AZT Binds RNA at Multiple Sites

Abstract

Azidothymidine (AZT) is a widely used inhibitor of type I human immunodeficiency virus (HIV) reverse transcriptase that act as a DNA chain terminator. Studies have shown primer unblocking and rescue of DNA synthesis AZT-resistant HIV-1 reverse transcriptase on DNA and RNA templates. Our recent study showed AZT bindings to the G-C, A-T base pairs and the backbone phosphate group of DNA duplex resulting in partial DNA conformational changes.

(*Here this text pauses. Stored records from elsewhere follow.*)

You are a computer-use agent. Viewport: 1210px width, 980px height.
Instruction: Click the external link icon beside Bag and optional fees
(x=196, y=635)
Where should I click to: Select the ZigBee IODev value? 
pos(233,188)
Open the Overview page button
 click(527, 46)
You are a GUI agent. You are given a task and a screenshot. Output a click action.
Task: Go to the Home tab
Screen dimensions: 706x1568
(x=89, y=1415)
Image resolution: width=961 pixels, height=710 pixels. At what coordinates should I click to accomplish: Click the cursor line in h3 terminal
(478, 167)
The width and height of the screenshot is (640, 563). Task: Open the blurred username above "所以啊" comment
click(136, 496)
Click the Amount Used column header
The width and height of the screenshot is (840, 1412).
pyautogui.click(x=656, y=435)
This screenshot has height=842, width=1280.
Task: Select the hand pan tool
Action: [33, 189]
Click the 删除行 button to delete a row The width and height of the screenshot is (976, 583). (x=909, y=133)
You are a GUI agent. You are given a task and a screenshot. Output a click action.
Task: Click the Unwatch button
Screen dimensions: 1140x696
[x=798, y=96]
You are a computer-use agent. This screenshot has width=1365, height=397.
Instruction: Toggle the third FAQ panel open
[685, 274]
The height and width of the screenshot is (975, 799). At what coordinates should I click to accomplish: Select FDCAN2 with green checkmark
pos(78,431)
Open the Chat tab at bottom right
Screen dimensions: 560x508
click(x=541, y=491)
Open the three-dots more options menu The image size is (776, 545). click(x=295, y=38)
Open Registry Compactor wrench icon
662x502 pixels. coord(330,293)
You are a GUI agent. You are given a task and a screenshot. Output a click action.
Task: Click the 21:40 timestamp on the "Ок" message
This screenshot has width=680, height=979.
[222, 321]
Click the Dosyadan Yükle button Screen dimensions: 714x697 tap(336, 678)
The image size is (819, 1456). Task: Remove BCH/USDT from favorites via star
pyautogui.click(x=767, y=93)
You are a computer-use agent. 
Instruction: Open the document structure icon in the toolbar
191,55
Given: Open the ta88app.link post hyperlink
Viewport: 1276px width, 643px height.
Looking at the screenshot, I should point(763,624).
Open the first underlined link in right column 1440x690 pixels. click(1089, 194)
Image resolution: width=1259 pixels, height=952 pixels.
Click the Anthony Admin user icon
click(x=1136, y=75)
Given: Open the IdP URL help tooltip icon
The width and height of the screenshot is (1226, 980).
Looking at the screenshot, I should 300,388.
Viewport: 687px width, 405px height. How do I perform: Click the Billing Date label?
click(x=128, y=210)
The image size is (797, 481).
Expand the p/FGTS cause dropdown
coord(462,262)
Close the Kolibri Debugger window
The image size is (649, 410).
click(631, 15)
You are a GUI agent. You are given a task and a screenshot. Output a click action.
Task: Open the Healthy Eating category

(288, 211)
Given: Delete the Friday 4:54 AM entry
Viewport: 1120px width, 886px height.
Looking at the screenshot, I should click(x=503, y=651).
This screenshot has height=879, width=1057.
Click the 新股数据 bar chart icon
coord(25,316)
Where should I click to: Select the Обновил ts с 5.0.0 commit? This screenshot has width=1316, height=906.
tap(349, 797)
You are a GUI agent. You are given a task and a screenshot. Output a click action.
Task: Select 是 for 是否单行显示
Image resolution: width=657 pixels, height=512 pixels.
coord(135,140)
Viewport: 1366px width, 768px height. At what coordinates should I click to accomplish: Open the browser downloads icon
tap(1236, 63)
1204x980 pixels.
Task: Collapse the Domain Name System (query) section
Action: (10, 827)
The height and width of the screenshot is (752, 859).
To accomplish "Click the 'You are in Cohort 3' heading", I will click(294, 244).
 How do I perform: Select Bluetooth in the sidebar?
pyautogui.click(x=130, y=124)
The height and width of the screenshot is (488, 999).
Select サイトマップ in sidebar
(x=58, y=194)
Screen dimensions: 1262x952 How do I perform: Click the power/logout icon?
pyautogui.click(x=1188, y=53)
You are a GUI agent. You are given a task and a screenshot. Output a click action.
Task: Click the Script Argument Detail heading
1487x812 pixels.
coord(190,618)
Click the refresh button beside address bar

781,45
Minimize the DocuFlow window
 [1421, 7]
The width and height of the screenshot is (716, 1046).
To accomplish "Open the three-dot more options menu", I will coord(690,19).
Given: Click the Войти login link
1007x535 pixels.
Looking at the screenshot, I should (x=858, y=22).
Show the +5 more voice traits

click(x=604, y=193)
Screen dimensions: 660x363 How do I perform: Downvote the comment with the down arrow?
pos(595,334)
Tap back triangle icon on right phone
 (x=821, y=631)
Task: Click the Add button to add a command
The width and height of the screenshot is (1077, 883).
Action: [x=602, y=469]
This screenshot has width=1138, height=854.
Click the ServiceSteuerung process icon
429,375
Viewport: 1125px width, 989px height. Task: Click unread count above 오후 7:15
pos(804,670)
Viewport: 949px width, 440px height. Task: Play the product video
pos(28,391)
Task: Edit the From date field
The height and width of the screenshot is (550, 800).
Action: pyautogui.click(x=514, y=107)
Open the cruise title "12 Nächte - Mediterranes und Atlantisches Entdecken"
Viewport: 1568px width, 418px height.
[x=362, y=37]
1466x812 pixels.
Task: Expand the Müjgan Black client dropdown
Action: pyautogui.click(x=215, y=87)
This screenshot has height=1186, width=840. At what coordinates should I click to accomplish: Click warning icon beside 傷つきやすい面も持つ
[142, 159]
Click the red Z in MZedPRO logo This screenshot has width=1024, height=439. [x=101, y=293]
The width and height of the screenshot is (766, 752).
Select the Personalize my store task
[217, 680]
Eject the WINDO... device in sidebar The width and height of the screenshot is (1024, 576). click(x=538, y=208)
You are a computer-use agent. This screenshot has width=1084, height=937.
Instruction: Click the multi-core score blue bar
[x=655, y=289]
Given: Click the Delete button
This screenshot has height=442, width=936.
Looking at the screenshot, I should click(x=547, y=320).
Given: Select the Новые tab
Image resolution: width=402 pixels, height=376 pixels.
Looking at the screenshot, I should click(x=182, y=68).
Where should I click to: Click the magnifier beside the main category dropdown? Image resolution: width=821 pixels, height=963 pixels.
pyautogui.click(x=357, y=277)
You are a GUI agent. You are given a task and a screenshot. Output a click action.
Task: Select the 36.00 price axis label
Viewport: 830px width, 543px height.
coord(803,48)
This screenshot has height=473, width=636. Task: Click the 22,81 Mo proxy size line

This study was designed to examine the interaction of AZT with RNA in aqueous solution at physiological condition, using different drug/RNA (phosphate) molar ratios of 1/800 to 1/2 and constant RNA concentration of 1.25 or 12.5 mM (phosphate). Capillary electrophoresis, FTIR, and UV-visible difference spectroscopic methods and molecular modeling were used to determine the drug binding sites, binding constants, and the effects of AZT complexation on RNA conformation. Structural analysis showed that AZT binds RNA through G-C and A-U bases with two binding constants of K1=7.3 x 10(5) M(-1) and K2=1.90 x 10(5) M(-1). The drug distributions were 54% with G-C, 36% A-U, and 10% with the backbone phosphate group. RNA remains in A-family structure and drug sugar pucker in the C2'-endo/anti conformation in the AZT-RNA complexes. Molecular modeling studies show hydrogen bondings between RNA and AZT donor groups.